Comment se retrouve-t-on à vivre ainsi dans le désert ? Souvent, il faut avoir eu dans son enfance une expérience du camping ou de la vie en camping-car. Ensuite, il faut avoir entendu parler de Quartzsite – ce qui est le cas de nombreux Américains tentés par la vie nomade, car la petite ville accueille chaque année un immense salon dédié aux camping-cars. Mais les membres du groupe suivi par l’auteur ont franchi une étape supplémentaire en rejetant les normes de la société de consommation.

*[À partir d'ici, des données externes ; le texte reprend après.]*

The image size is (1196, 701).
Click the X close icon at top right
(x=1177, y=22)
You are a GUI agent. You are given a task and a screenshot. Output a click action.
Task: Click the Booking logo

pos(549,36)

Se contentant de peu (promenades dans le désert, mini-golf, karaoké), ce petit groupe vit en effet grâce à des échanges incessants de nourriture et d’alcool, de services, d’espace, de temps et de biens matériels. L’argent intervient peu dans ces échanges, sinon sous forme de dons. Plusieurs réfractaires, dont la pension de retraite est trop faible, doivent continuer à travailler, comme la généreuse Suzee, qui travaille notamment pour pouvoir offrir nourriture et alcool à ses amis sans le sou – en 2010, écrit l’auteur, plus de 20 % des hommes et près de 15 % des femmes travaillent au-delà de leurs soixante-cinq ans aux États-Unis, l’âge légal de départ à la retraite étant de soixante-six ans.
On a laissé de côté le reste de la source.